In my bid to save the world I try to walk from my home to UNCC whenever I can. The journey is about two miles and takes me 30 minutes. At times I walk across asphalted parking spaces and at other times I walk between the trunks of mature oak trees. It never ceases to amaze me that as I step from asphalt to woods the temperature drops appreciably within the space of a few feet: blistering blacktop absorbs the heat and radiates it back at me while the tree canopy absorbs the fierce sun, uses it productively to photosynthesize and increase its height and girth, leaving me to dally in the cool shade below making the most of any small breeze that wafts my way.

By chopping down those trees to provide each suburbanite's 12 parking spaces we are inevitably driving up ambient temperatures. It's obvious, yet the US government has a problem understanding this.

-- Chris Grech, Charlotte

Not Up to Pughsley Alone
I read with great interest Tara Servatius' June 23 column in which Superintendent Jim Pughsley was taken to task ("Here's A Vision for You"). Her reference to the appallingly low test scores turned in by far too many students of Charlotte Mecklenburg Schools is reprehensible, I concur. It is her failure, however, to suggest or make recommendations as to how the situation may be ameliorated that I find irresponsible. I spent months serving as a substitute teacher in many elementary, middle, and high schools and experienced first hand the challenges teachers encounter daily with students. Challenges by their very nature necessitate a coming together of many who are genuinely concerned about these youth and the possible toll their lack of preparedness will take on them in particular and our communities in general.

I strongly encourage Tara to use her considerable writing talents to forge words that inspire readers to contemplate what they can do to assist Mr. Pughsley in making sure each child graduates from Charlotte Mecklenburg Schools with many of the tools necessary to navigate life's turbulent corridors. Why not assist in getting the wider community to see this as their mission; one to be fulfilled or betrayed? The responsibility for preparing our children for life is too important to be left solely to Superintendent Pughsley.

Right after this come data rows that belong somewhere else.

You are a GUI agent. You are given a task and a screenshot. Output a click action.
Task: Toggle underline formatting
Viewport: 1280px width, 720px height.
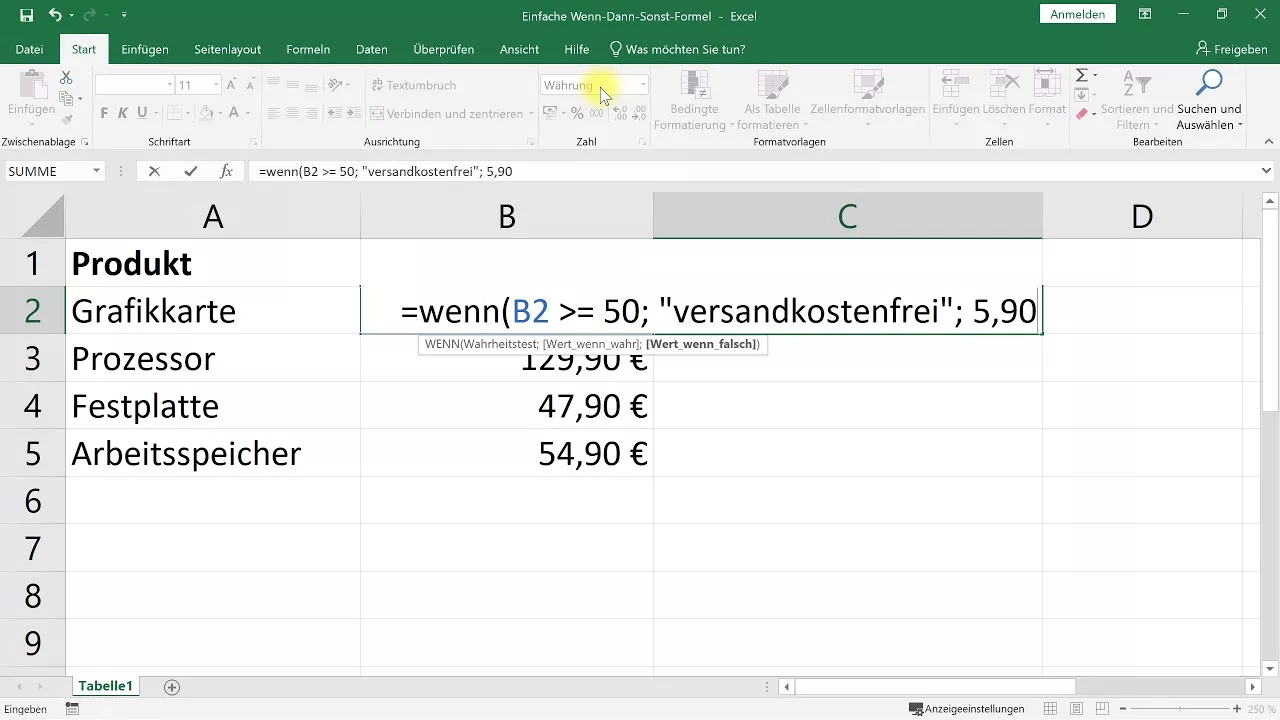coord(140,113)
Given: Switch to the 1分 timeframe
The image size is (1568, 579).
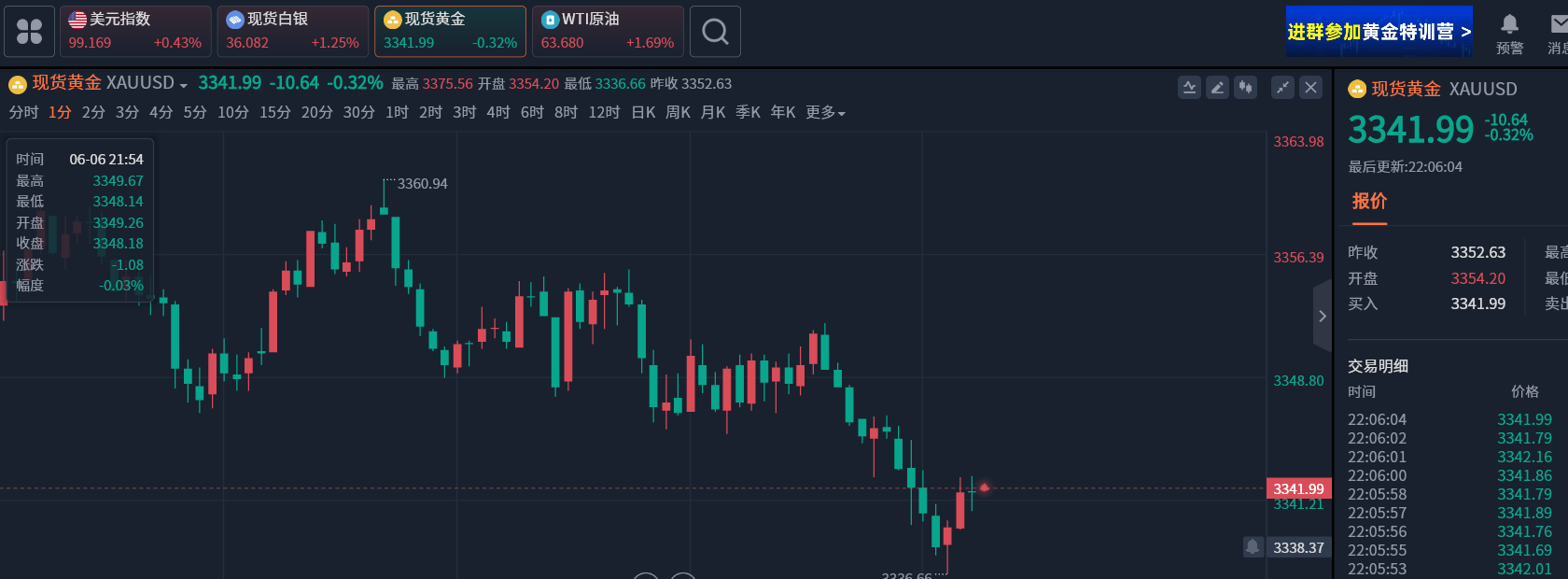Looking at the screenshot, I should (60, 113).
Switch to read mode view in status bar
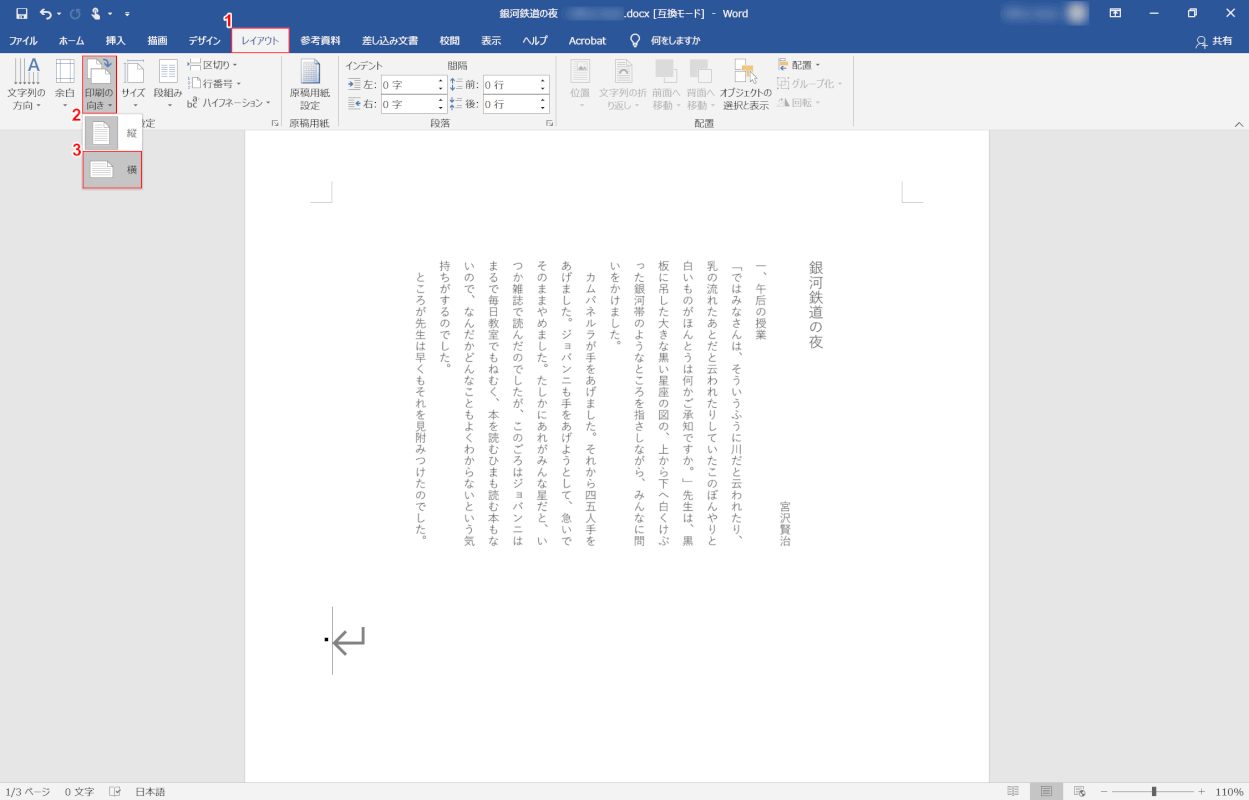 click(x=1013, y=791)
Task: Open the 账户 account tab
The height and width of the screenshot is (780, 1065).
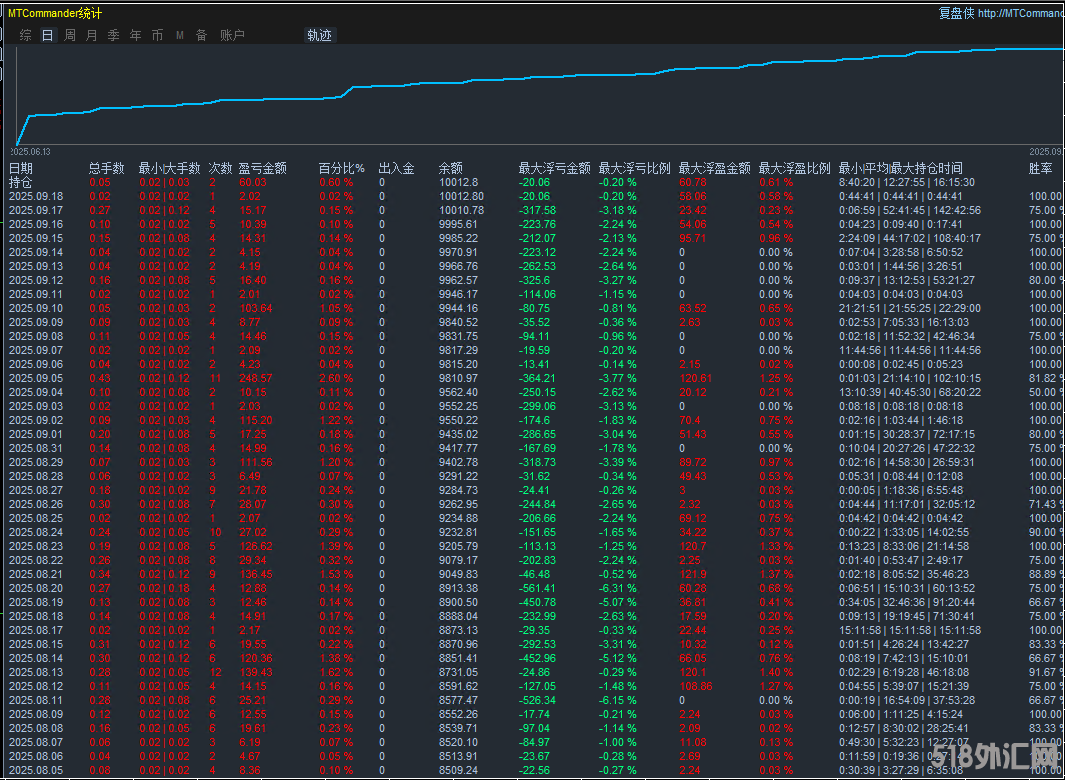Action: click(x=231, y=34)
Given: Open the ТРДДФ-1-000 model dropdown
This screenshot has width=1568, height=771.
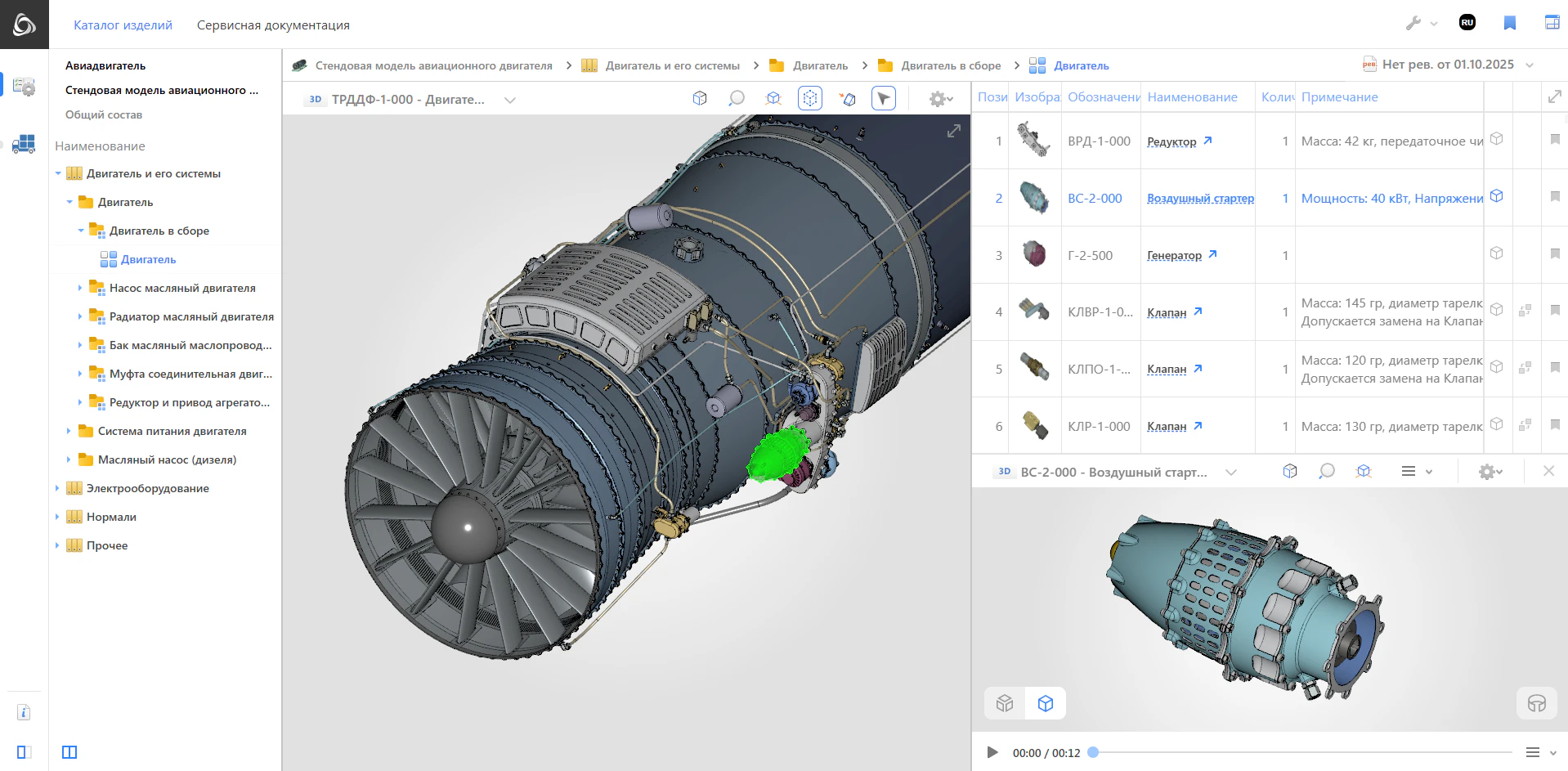Looking at the screenshot, I should (510, 100).
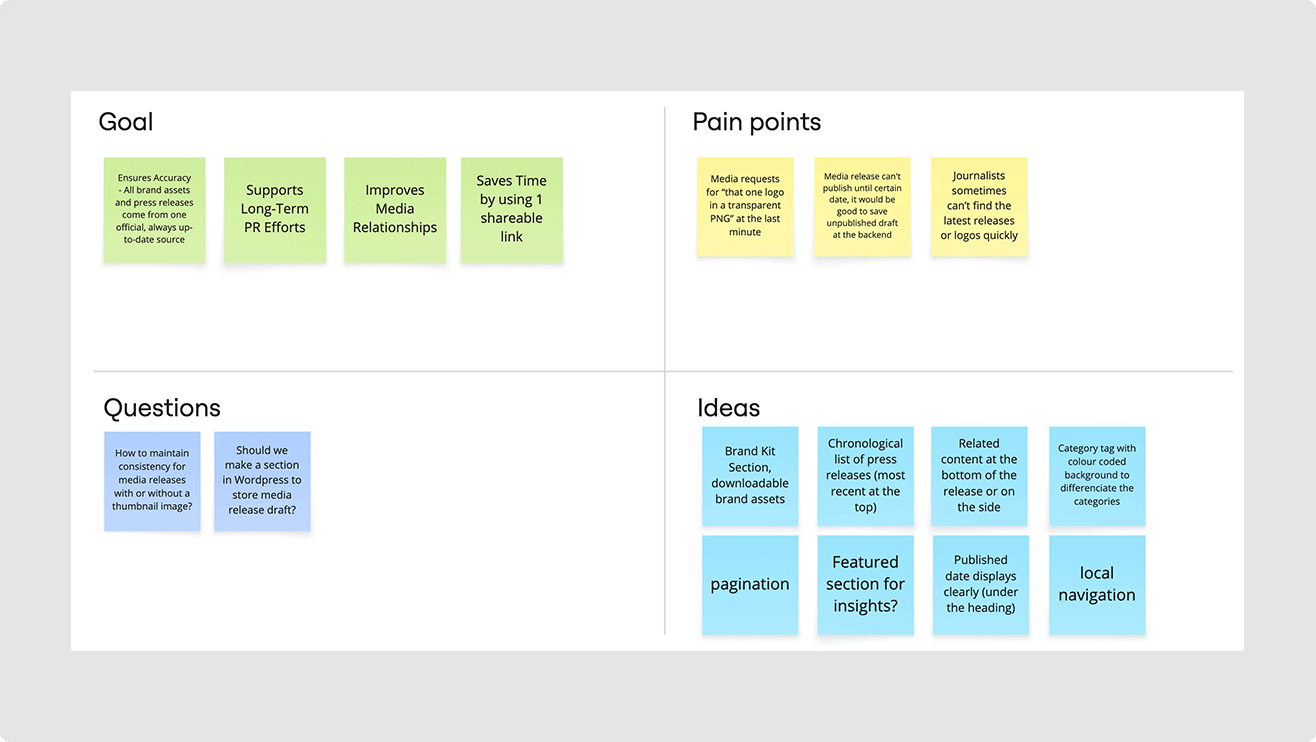Click the thumbnail image consistency question note
This screenshot has width=1316, height=742.
point(152,480)
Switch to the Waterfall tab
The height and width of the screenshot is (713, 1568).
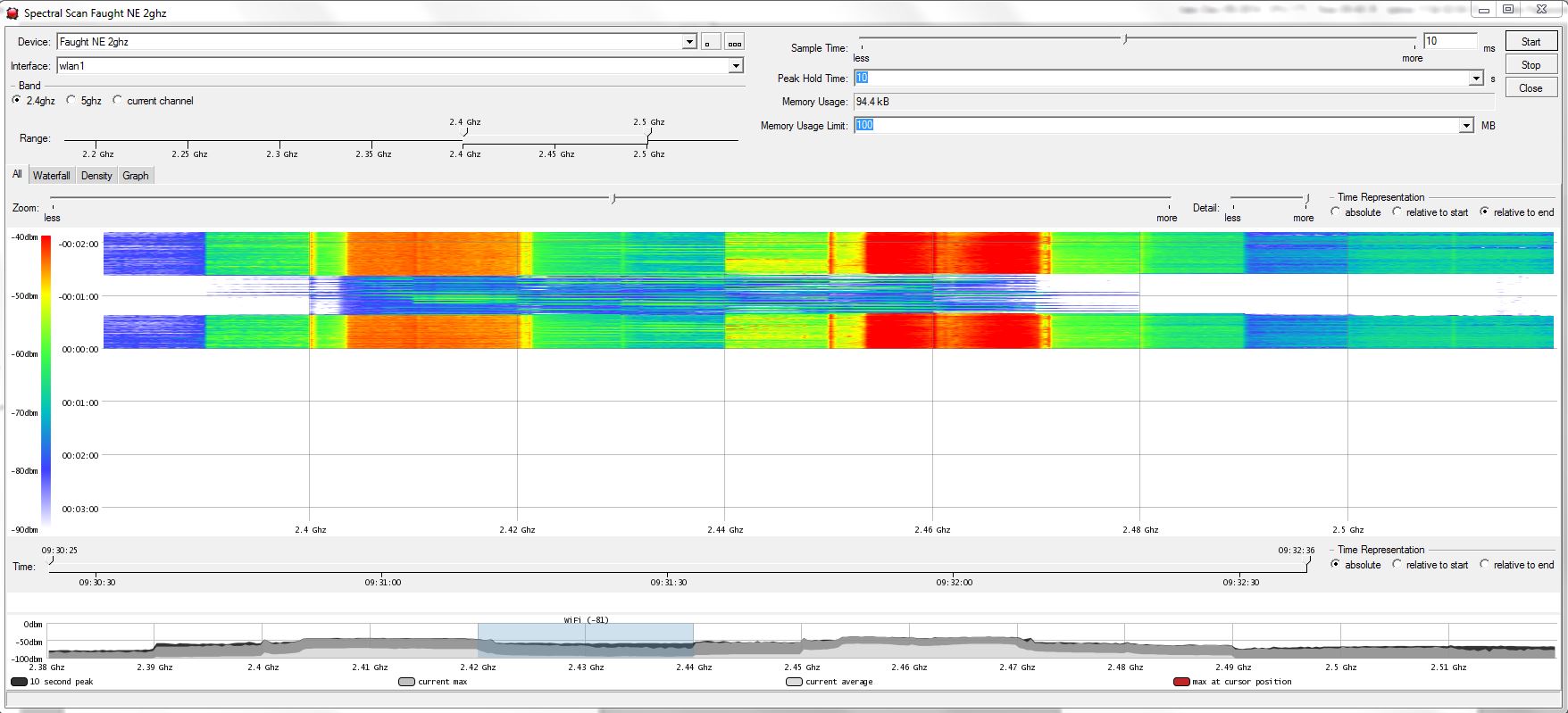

-- Ahmad Daniels, Charlotte

Tara Servatius replies:

If you read through our archives, you'll see that we've dug deeply into the education process on a school-by-school basis, particularly focusing on where the best teachers teach, why they leave inner city schools, and why the most at-risk children experience fear on a daily basis at school. We have also suggested remedies -- and quoted experts who have suggested remedies. The system is doing nothing new this year of any significance to deal with these problems; it has instead ignored them. In addition to providing suggestions for improvement, highlighting how the system isn't working and its refusal to change, as I did in this column, is one of the most important parts of "assisting in getting the wider community to see this as their mission; one to be fulfilled or betrayed."

Experience Is Important
This response is an aside to a comment from Jimmy Chester of Mooresville ("Cotton's Views Could Spread AIDS," June 23). Cotton's view on women not jumping straight into marriage before you live life is not advocating wild, unprotected sex. It's simply stating that as a society, we get married way too young and far too inexperienced, which aids our wild, unprotected divorce rate.

The widespread AIDS crisis in South Africa is not due primarily to promiscuity or lifestyles; it's due to Africa being exploited by billion-dollar drug companies as the initial experimentation victims of a vaccine and a cure by America and other developed countries.